Leftfield folk/jazz genius Robert Wyatt’s is back with a new album

Leftfield folk/jazz genius Robert Wyatt’s is back with a new album, The Ghosts Within. The legend explains all…

He has a huge soft spot for London’s Soho.
The ’50s was the best time. Everyone had to go and do National Service and the people who didn’t do it were disqualified on whatever grounds. All the oddballs used to hang around Soho. My missus, Alfie, and I went there recently to just hang around; it’s achingly nostalgic for me – full of ghosts. And I like ghosts.

His admiration of jazz musicians is undimmed.
Clint Eastwood said America has only made two serious contributions to world culture – one’s jazz and the other’s the western. I think westerns were done better by the Japanese, so that leaves jazz. Americans take it all for granted, but there’s something God-like about the jazz greats like John Coltrane and Charles Mingus.

As part of Soft Machine, he toured with Jimi Hendrix at his peak.
Jimi was absolutely lovely – very courteous and shy. We were just an apprentice band trooping around the States doing opening shows for a year in 1968. I was on a fixing of $200 a week, which wasn’t enough to go out much, so Mitch [Mitchell] and Noel [Redding] and Jimi would always add me on to their posse. It was an incredible privilege.

He wishes he could quit smoking.
I am desperate to give up and I’m very cross that I’m a smoker. My wife has an eye complaint which is exacerbated by smoking, and she can’t really give up unless I do. For a birthday present 10 years ago I said I’d give up so that she could, but a decade later we’re still puffing away. I do feel I’ve let her down there.

He’s ambivalent about the description of his music as ‘folk’.
My objection to the word ‘folk’ as it’s used is: it’s inevitably an Irish theme-pub thing, partly because England hasn’t really got any peasants.
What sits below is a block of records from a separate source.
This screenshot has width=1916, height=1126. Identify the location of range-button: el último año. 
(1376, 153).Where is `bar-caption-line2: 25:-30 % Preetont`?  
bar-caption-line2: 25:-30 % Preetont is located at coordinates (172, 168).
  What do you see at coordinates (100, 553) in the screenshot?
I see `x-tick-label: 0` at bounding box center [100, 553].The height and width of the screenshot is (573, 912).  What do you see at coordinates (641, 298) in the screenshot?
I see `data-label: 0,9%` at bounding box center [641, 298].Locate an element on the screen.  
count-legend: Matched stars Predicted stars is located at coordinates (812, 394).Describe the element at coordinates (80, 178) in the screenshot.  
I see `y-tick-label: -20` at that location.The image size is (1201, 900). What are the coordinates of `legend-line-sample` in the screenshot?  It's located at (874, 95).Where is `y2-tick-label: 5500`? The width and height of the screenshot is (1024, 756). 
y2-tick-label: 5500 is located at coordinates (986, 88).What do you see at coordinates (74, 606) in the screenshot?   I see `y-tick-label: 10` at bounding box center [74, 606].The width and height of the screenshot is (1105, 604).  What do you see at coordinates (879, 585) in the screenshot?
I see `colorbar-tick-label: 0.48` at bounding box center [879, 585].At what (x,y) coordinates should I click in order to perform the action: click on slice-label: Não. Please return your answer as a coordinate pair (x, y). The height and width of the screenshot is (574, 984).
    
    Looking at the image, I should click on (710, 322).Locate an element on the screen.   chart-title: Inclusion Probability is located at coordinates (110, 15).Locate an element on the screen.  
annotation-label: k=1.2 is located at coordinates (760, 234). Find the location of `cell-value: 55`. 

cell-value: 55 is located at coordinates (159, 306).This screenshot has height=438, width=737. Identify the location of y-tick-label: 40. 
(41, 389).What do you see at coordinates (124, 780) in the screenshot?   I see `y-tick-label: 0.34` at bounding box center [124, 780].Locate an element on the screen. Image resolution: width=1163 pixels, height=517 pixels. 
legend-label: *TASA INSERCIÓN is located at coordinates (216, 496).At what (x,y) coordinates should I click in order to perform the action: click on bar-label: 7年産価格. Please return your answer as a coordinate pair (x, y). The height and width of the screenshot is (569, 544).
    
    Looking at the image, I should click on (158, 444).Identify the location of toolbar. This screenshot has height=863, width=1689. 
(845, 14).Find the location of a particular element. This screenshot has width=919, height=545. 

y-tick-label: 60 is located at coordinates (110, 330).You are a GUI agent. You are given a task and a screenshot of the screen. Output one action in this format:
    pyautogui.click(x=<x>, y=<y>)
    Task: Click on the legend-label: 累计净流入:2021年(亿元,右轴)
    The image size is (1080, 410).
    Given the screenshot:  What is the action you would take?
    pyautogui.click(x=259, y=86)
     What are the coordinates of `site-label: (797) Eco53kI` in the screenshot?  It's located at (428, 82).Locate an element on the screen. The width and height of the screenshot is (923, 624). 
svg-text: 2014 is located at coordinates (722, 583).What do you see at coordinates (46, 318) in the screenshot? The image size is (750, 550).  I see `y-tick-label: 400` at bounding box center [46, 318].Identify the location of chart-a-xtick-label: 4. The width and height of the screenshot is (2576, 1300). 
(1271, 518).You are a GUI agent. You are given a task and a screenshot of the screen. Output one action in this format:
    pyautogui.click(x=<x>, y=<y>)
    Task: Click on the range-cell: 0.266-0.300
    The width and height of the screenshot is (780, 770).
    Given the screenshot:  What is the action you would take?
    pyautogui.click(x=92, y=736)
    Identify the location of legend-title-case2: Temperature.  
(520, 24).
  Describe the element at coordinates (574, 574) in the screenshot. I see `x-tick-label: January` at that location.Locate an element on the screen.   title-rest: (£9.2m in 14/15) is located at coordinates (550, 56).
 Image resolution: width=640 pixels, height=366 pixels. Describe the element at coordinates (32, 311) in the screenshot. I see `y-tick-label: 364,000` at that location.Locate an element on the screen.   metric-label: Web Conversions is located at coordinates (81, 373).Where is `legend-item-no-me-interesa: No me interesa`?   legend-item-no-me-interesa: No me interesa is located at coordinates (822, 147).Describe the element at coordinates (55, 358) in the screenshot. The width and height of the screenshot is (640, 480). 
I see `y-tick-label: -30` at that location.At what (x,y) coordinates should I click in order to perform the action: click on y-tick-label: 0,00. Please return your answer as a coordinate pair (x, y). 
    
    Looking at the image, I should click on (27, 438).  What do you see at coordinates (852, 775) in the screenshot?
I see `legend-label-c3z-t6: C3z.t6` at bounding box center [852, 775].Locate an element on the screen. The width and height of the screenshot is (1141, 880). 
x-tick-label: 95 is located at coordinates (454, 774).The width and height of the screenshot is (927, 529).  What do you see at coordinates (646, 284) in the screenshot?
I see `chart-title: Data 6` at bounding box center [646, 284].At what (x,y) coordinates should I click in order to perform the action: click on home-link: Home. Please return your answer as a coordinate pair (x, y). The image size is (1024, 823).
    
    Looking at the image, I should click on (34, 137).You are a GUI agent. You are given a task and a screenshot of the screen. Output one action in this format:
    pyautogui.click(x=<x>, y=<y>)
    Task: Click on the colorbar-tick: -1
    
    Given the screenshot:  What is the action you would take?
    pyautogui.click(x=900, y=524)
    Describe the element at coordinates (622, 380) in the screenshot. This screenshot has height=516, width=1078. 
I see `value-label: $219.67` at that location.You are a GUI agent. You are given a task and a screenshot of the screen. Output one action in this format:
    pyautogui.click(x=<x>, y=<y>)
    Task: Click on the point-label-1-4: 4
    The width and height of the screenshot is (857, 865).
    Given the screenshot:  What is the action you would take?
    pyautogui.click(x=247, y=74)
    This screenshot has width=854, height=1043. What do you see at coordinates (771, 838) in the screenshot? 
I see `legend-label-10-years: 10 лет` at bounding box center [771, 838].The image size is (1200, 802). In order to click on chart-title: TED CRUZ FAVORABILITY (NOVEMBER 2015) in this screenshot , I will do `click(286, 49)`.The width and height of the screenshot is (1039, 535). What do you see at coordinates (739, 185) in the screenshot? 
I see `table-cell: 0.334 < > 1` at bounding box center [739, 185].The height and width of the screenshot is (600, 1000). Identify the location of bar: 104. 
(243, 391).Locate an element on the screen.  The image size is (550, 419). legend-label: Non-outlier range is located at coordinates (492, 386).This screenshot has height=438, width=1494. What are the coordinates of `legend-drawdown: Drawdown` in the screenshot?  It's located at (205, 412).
In the south of France, for example, there are people who carry on the paysan tradition; that’s why they hang on to their wines and cheeses. We had the industrial revolution so early and so thoroughly that rural England was almost completely destroyed.

His favourite book is the Shorter Oxford Dictionary.
Both volumes – it’s wonderful. I particularly like the etymological aspect. A surprising number of words are Malay in origin, for example.

His beard was an accident.
I did not grow a beard, I simply stopped shaving. It was not a statement. I make sure that I keep a hole cut for my mouth, but that’s about as far as maintaining it goes. I’ve got a lot of vanity, but it’s not in what I look like. It’s in my records.